Sophie-Cooke360The Bookworm International Literary Festival, Beijing

Saturday 16 March 2:00pm CST

Style vs Content

Keynote by: Sophie Cooke. Panel discussion with Keith Gray & Zhang Yueran.


Author Biographies:

Sophie Cooke is a Scottish novelist, short story writer, poet, and travel writer. She was born in London in 1976. Her novels The Glass House, shortlisted for the Saltire First Book Of The Year Award, and Under The Mountain are both set in the Scottish Highlands. Cooke’s short stories have been published in anthologies and literary magazines in the UK and Continental Europe, and have been broadcast on BBC Radio. She won the Genomics Forum Poetry Prize and has been long-listed for the Montreal International Poetry Prize, the largest poetry prize in the world. Her travel writing appears in The Guardian newspaper. Cooke lives in Edinburgh.

Keith Gray was born and brought up in Grimsby, England. Labeled a “reluctant reader” at school, Gray discovered a love of reading and writing after he read Robert Westall’s The Machine Gunners. His first novel Creepers was shortlisted for the 1997 Guardian Children’s Fiction Prize. He has gone on to write several award-winning books for children and young adults, including The Runner, which won the Nestle Smarties Book Prize (Silver Award) and Malarkey, shortlisted for the 2003 Booktrust Teenage Prize. Other recent books include Warehouse, set in the docklands of a small northern town, which was shortlisted for the Guardian Fiction Prize and Scottish Arts Council Book of the Year Award and won the 2003 Angus Book Award; The Fearful, shortlisted for the 2005 Catalyst Book Award and Ostrich Boys (2008), shortlisted for the Costa Children’s Book Award, the 2009 Carnegie Medal, and the Booktrust Teenage Prize. As the first ever Virtual Writer in Residence for Scottish Book Trust, he commissioned and edited short stories by his favorite writers and produced online creative writing videos to encourage young writers everywhere. He lives in Edinburgh and claims he is still writing books for the reluctant boy reader he once was.
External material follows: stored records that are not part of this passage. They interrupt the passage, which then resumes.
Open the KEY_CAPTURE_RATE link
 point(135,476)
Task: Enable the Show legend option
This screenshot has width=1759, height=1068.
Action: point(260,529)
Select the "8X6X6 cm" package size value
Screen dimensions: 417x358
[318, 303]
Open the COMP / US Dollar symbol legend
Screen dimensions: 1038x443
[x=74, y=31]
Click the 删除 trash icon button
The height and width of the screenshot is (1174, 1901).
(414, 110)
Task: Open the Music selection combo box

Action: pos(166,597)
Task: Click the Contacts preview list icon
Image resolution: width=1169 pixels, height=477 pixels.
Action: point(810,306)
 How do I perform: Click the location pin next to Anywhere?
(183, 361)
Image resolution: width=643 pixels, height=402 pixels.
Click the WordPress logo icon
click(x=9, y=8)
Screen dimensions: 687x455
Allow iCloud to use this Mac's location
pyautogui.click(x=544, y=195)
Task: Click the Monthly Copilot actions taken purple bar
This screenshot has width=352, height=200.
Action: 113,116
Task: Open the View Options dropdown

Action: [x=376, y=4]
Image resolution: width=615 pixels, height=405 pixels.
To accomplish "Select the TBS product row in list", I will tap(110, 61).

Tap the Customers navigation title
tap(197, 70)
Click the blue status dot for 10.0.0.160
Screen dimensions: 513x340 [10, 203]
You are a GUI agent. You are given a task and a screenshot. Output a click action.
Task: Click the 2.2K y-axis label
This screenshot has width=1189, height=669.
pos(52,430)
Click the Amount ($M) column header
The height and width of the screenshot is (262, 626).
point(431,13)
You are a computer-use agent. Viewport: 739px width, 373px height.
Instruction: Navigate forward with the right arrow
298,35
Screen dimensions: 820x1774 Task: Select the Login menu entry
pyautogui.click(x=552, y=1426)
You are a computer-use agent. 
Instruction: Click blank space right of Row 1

Zhang Yueran is regarded as one of China’s most influential young writers. She has published two short story collections: Sunflower Missing In 1890 (2003) and Ten Tales of Love (2004), and three novels: Distant Cherry (2004), Narcissus (2005) and The Promise Bird (2006), which was named the best saga novel on the 2006 Chinese Novel Ranking List. Each of her books has sold more than 300,000 copies. She has been the chief editor of the prestigious literary magazine Newriting since 2008. She has received many awards, such as the Chinese Press Most Promising New Talent Award (2005), “MAO-TAI Cup” People’s Literature Prize (2008), and the Spring Literature Prize (2006). She is currently studying for her doctoral degree in Ancient Chinese Literature.